__Written request__.
Return, unchanged, the part of the entries that opens with the line containing "The height and width of the screenshot is (560, 838)." and runs through the last entry, both ends included.

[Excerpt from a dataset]
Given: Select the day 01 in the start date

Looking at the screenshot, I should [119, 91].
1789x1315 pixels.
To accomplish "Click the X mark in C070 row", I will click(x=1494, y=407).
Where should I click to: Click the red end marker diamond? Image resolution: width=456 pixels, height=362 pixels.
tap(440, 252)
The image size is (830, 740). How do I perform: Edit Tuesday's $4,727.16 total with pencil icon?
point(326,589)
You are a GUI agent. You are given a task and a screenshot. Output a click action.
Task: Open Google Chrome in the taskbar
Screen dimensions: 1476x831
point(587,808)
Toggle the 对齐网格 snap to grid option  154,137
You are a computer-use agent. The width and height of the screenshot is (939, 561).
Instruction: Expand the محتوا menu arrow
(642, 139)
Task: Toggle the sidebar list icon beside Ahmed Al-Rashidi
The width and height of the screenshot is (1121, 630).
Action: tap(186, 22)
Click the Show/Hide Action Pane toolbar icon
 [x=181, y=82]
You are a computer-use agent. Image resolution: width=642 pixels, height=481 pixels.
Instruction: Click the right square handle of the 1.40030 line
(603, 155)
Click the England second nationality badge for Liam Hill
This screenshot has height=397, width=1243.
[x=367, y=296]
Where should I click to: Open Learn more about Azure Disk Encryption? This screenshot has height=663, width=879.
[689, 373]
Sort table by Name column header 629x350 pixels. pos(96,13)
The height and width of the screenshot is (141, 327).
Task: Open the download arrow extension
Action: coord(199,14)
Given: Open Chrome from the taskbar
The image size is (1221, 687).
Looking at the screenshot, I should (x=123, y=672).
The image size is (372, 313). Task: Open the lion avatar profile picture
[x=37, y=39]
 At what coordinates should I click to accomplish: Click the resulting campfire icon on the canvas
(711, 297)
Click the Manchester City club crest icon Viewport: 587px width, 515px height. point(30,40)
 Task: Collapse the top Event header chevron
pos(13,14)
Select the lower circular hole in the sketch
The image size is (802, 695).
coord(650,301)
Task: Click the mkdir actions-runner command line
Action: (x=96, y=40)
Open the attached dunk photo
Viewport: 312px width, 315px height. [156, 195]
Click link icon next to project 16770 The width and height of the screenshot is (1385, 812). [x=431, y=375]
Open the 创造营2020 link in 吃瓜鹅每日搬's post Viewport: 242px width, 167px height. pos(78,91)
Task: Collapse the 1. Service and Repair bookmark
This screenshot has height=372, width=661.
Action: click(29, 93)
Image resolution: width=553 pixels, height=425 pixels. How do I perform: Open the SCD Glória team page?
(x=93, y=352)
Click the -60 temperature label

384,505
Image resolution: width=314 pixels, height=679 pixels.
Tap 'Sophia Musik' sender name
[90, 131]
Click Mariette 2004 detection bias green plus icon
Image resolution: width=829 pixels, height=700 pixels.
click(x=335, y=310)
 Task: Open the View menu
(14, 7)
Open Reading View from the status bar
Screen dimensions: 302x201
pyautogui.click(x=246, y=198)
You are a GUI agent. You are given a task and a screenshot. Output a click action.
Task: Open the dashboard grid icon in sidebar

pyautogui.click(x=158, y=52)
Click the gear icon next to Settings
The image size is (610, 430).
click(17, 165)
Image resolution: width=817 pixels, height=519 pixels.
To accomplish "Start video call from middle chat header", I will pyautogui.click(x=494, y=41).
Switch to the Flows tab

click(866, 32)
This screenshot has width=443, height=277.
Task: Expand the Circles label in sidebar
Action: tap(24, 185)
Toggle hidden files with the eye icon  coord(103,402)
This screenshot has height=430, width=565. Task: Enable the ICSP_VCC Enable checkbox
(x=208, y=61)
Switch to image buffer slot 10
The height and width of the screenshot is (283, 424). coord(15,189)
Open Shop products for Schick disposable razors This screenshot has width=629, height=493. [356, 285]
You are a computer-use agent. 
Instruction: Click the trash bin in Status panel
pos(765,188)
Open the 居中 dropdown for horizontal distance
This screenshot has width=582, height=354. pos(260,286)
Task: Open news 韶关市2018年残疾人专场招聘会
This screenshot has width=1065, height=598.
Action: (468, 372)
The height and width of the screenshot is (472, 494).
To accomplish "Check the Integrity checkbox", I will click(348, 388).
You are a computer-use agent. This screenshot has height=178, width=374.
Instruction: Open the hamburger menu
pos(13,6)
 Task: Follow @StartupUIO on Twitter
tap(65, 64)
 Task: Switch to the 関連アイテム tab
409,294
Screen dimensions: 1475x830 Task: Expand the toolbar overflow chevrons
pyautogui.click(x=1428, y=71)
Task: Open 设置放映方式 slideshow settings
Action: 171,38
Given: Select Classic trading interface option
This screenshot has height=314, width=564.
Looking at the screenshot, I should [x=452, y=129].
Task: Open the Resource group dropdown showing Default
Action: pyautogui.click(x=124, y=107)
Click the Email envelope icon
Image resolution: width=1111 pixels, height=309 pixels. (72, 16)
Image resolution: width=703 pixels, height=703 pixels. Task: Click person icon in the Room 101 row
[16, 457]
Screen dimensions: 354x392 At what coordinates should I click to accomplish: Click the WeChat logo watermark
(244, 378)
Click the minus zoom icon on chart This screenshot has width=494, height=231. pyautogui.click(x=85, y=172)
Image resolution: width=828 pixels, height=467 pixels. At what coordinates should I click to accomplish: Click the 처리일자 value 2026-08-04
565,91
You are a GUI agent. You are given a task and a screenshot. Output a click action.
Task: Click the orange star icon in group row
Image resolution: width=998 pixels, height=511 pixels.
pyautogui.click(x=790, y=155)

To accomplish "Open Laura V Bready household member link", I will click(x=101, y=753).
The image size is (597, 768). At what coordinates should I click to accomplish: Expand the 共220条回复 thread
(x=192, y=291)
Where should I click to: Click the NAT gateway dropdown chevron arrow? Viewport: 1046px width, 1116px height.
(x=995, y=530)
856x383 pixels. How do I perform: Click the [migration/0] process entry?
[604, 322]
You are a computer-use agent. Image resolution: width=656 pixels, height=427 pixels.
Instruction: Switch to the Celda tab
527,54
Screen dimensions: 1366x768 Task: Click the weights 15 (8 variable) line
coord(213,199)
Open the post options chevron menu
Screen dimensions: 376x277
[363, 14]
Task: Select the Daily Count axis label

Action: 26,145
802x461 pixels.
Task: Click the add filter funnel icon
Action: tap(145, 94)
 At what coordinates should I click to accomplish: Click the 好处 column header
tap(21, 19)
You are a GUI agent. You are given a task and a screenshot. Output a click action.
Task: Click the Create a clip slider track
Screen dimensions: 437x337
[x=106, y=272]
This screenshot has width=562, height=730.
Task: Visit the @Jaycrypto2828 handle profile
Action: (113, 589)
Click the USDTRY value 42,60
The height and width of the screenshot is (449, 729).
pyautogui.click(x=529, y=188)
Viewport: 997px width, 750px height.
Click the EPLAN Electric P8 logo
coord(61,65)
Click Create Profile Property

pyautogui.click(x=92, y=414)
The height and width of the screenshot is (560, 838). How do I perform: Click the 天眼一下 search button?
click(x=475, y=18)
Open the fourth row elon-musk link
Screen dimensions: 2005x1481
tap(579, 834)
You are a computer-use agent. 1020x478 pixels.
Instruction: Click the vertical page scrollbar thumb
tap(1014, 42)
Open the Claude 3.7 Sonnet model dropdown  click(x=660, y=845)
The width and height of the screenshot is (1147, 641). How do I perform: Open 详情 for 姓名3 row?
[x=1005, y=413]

__Task solution__.
The height and width of the screenshot is (560, 838). How do I perform: Click the 天眼一下 search button?
click(x=475, y=18)
Open the fourth row elon-musk link
Screen dimensions: 2005x1481
tap(579, 834)
You are a computer-use agent. 1020x478 pixels.
Instruction: Click the vertical page scrollbar thumb
tap(1014, 42)
Open the Claude 3.7 Sonnet model dropdown  click(x=660, y=845)
The width and height of the screenshot is (1147, 641). How do I perform: Open 详情 for 姓名3 row?
[x=1005, y=413]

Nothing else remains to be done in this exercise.